→ TASK TO CARRY OUT
Give again, unaltered, the lines of the listing below that run from the line having "[Điện thoại] (12, 2516)" through the line having "Bài viết tiếp theo (294, 2158)".

→ SUPPLIED RECORDS
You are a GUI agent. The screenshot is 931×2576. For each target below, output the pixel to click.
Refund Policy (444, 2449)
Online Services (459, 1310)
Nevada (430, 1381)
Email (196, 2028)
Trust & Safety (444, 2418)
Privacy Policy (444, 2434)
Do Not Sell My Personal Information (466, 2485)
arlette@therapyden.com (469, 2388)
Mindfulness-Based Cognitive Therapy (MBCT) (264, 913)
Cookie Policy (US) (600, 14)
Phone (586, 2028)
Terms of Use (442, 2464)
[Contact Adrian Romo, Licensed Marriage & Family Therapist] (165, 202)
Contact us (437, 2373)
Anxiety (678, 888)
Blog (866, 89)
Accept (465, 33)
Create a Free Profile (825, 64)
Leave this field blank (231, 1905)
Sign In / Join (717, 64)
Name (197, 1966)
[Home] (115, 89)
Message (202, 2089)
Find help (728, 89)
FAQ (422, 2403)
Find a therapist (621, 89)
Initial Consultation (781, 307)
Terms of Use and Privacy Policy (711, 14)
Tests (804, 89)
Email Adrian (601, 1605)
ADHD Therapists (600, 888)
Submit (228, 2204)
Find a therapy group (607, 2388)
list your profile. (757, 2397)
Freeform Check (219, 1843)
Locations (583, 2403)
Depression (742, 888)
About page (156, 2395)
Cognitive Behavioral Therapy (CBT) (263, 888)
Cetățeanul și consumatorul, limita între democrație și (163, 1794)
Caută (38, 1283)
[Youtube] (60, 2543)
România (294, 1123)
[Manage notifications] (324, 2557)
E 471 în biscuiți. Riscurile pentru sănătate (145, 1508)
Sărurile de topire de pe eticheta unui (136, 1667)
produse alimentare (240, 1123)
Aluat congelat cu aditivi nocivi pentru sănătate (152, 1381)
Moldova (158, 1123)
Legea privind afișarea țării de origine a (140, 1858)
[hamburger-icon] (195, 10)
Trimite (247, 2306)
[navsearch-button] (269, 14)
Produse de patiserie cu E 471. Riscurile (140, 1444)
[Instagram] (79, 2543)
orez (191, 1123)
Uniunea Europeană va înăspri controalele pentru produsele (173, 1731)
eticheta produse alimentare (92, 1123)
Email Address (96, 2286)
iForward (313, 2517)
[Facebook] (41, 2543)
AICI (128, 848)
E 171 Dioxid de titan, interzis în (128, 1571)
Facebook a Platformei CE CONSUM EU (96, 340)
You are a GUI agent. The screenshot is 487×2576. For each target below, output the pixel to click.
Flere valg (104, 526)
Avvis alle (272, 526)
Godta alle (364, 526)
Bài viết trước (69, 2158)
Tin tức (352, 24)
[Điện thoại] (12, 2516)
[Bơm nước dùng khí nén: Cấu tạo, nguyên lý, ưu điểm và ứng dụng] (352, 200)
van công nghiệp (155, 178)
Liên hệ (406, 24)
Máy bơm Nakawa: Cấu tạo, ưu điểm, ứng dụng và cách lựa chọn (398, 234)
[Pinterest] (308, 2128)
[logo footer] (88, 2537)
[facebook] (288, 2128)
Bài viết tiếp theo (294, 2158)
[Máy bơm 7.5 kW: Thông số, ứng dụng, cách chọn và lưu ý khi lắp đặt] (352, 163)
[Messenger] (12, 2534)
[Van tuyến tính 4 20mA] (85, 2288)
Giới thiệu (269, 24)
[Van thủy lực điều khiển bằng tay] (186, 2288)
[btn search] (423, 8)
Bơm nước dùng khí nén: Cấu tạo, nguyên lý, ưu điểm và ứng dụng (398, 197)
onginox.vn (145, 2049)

→ TASK ANSWER
[Điện thoại] (12, 2516)
[Bơm nước dùng khí nén: Cấu tạo, nguyên lý, ưu điểm và ứng dụng] (352, 200)
van công nghiệp (155, 178)
Liên hệ (406, 24)
Máy bơm Nakawa: Cấu tạo, ưu điểm, ứng dụng và cách lựa chọn (398, 234)
[Pinterest] (308, 2128)
[logo footer] (88, 2537)
[facebook] (288, 2128)
Bài viết tiếp theo (294, 2158)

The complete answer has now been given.